Twenty-Mile est le nom d'une petite ville minière, très certainement au bout de son déclin. Coincée à flanc de montagne au milieu du chemin de fer en cul de sac qui relie l'agglomération de Destiny à la mine d'argent du filon surprise, elle compte tout au plus une quinzaine d'habitants. Qui se morfondent toute la semaine en attendant que les mineurs redescendent pour un week end de frasques débordantes d'alcool et de sexe. Ce rythme immuable va être perturbé par la conjonction de trois événements : d'abord l'arrivée d'un jeune homme étrangement franc et serviable, armé d'une énorme pétoire antédiluvienne ; puis celle d'un terrible psychopathe juste évadé de prison en compagnie de deux tarés à peine humains ; enfin le déchainement des éléments naturels, qui viendra modifier pour toujours la géographie de l'endroit.

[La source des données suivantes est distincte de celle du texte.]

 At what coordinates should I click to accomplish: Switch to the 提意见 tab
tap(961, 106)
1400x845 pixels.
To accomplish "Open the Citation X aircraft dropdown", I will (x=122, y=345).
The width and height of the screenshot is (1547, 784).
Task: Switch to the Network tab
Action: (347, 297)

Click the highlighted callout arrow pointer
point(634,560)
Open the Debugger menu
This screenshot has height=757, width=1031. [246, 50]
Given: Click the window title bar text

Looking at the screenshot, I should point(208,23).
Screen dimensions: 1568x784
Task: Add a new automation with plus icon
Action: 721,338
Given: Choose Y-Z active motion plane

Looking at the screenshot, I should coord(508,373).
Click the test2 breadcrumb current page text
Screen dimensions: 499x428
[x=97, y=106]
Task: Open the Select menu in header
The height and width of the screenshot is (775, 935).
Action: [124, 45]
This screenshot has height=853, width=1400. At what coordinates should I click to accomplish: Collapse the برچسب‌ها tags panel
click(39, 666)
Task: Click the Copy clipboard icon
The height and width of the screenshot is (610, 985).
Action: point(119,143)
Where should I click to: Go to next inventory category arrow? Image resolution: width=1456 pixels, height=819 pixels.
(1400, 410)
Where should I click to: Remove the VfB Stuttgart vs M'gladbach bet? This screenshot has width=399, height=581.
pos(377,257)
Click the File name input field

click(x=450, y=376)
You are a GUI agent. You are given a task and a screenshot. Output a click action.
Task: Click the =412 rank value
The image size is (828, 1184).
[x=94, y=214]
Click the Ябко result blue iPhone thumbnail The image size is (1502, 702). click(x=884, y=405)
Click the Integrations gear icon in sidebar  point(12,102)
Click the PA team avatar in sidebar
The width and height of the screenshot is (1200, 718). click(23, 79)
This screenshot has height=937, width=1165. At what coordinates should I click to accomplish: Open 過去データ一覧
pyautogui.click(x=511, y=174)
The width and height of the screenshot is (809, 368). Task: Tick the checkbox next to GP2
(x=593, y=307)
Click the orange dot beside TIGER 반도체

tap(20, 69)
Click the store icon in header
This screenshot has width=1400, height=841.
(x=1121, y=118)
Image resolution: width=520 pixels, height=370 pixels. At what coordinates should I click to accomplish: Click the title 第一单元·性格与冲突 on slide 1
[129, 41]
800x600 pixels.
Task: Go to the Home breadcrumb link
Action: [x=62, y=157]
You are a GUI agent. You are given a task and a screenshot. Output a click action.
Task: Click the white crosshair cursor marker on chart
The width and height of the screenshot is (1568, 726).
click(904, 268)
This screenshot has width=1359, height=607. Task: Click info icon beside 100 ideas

Rien ne prépare à ce que l'on va lire. Pas cette quatrième de couverture étrangement fade, qui s'achève sur un gentil slogan d'une banalité peu engageante, issu d'une critique de Newsweek. Et même une fois dedans, la mesure du chef d'oeuvre que l'on a dans les mains n'apparaît pas tout de suite. Twenty-Mile est plein de choses à la fois : un drame humain hors norme ; un western crépusculaire et paroxystique ; une collection de personnages formidables, magnétiques, qui vous habitent encore des mois après avoir refermé le livre ; pour nous, français, une métaphore de l'Occupation, avec ses collaborateurs plus ou moins lâches et ses résistants de l'ombre ; à la fin, une mise en perspective vertigineuse, que je ne révèlerai pas, qui fait s'interroger sur le degré de manipulation prémédité par l'auteur ; et puis, en guise de scène finale, une promenade dans un cimetière qui vous étreint le coeur avec une intensité rare.

Twenty-Mile, c'est l'histoire d'un petit fils d'immigré serbe qui, à 17 ans, s'enfuit de chez lui après avoir assisté au tabassage à mort de sa mère par son père imprégné de whisky. C'est l'histoire d'un p'tit gars qui rêve d'être un justicier de l'ouest, tout comme Ringo Kid, ce héros de roman à deux sous prompt à sauver les femmes, les enfants et les faibles des griffes des prédateurs sans morale. C'est l'histoire d'un enfant trop sensible catapulté dans le monde des adultes de la façon la plus épouvantable qui soit. Un p'tit gars qui a trouvé, pour échapper à la violence extrême des hommes, un Autre Endroit où rien ni personne ne peut l'atteindre. On ne l'oubliera pas de sitôt, Matthew Dubcheck.

On imagine le film magnifique et écrasant que les frères Coen pourraient tirer d'une pareille matière... avec, au générique, le poignant Blue Mountain (1964) de Michael Hurley.

Traduction parfaite de Jacques Mailhos, qui se fait instantanément oublier.